After Mrs. Marsten, there were other miracles. Ambrose and Earkey both created divine food in great quantities (which manifested as flaky and slightly sweet wafers) onto giant silver trays. The mounds of sacred food seemed to float among the people as they handed the trays to each other overhead. Everyone took small pieces from the piles and placed them reverently in their mouths, passing the remainder to their neighbors. As the trays worked their ways around the temple and towards the crowd outside, Earkey created a flame that did not consume fuel or burn, but which shed light like a normal fire. He put the fire into the gnome god’s lantern, and declared that it would never go out. Then Ambrose cured two men of a deadly sickness that paralyzied the lungs, and would have killed them in a few weeks if not sooner.

It was while the Bishop was curing the lung disease that the messenger arrived, dressed in a tabard of Duke Frederick’s colors. The man was in the street, at the very back of the crowd, covered in the dirt of a long ride hastily made, bobbing up and down on tiptoes looking for someone. Tad used the Rider hand-cant to signal the Sisters, but in small gestures to avoid much attention: “I see a messenger. That way. Far.” The sisters, a head taller than nearly everyone, shifted about until they could see the man. “I see one, will engage,” signaled Nadia, and the two women shouldered their way toward the messenger.

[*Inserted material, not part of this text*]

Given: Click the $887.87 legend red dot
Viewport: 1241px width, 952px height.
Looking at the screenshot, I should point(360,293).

After the second man was cured and Tad could let go of him, he looked for the Sisters. Nadia was reading a scroll, and Aidan was trying to get his attention. “All of us move forward,” she motioned, which Tad took to mean it was time to leave. He passed this on to Ambrose and Earkey verbally. After some searching, Tad spotted Avra and Mr. Brightstar standing next to Shihabba, whose sole offering was a boquet of rare herbs. “All of us move on, that way,” Tad canted at them.

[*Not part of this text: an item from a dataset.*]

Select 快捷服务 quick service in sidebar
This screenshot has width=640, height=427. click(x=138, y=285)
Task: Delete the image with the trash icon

Within minutes, the service was wrapped up and the party was mounted. “We have orders,” was all Nadia had to say, and the party quit town without a second thought. Only Tad looked back. Trusted lay people were taking away the heavy boxes used for offering money to the temple: they had overflowed, and were being replaced with empty ones.

It was a nice town, Tad decided, but he was unlikely to ever visit it again.